Polymorphic member class for non-virtual base

Question

First if all, of the polymorphism answers I find, it's always like "if the base function is not virtual and the derived object is stored in a pointer of type base, then you cannot call the derived function". But they never tell you what to do when you want to do exactly that. And that's what I need to do.

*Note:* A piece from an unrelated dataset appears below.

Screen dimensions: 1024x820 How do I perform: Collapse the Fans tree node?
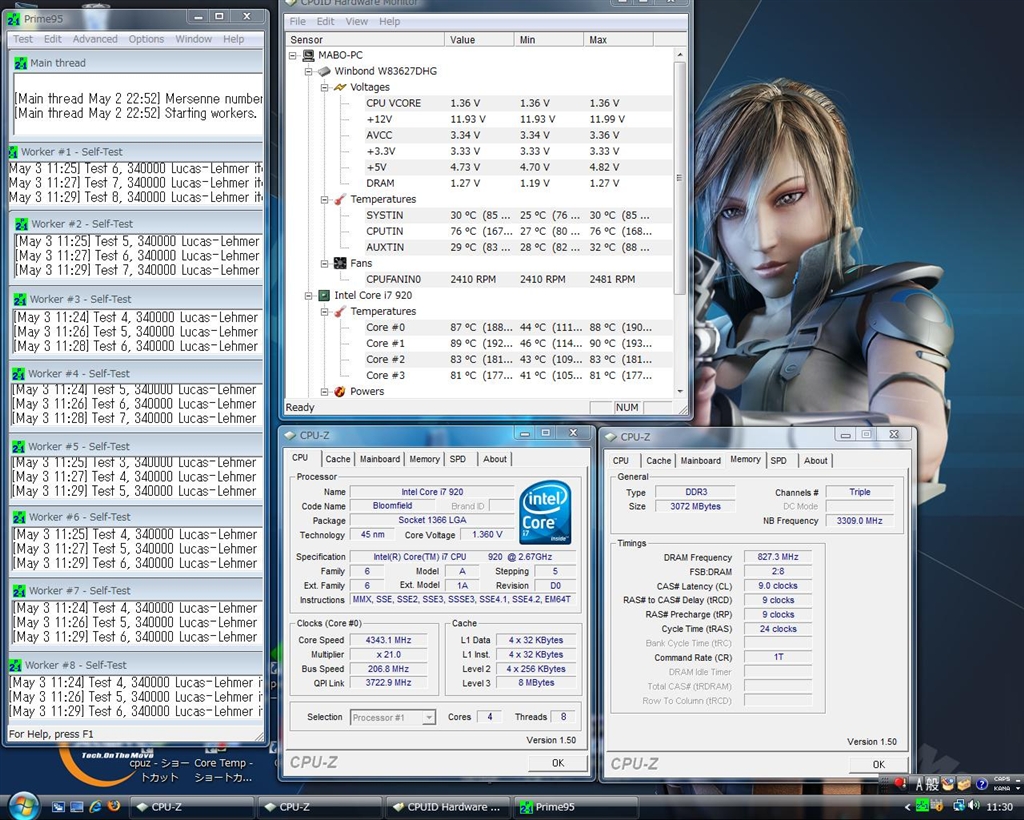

I have a base class B that I have no control over. It's open source (TwoWire from Arduino library) and it will not work for others if I make local modifications.

I have a derived class D and a user class U that I both have control over.

In effect, I want the user to use my class U transparently with either a B or a D as parameter, store it in a member, and use it in member functions.

My futile attempt before learning virtual is required on the base class:

#include <iostream>

using namespace std;

class B {
public:
    void foo() { cout << "base foo\n"; };
};

class D : public B {
public:
    void foo() { cout << "derived foo\n"; };
};

class U {
public:
    U(B *b) : b(b) { }
    void work() { b->foo(); }
private:
    B *b;
};

int main() {
    B b; U u1{&b}; u1.work(); // "base foo"
    D d; U u2{&d}; u2.work(); // I need this to somehow print "derived foo"
    return 0;
}

I could solve this by making an abstract wrapper class and two sub-classes that wrap either B or D, but that would bring the total number of custom classes to 5. I'm hoping for a solution of just 2 custom classes (or at most 3).

N.B. I'm just starting to learn C++, coming from Java

Answer 1

Since making the member function virtual is not a possibility, you have to simulate dynamic dispatch with type erasure:

#include <functional>

class U {
public:
    template <class C>
    U(C* p)
        : f{[p]{ p->foo(); }}
    {
    }
    void work()
    {
        f();
    }
private:
    std::function<void()> f;
};

(live demo)

Note that functions in Java are virtual by default. Not in C++.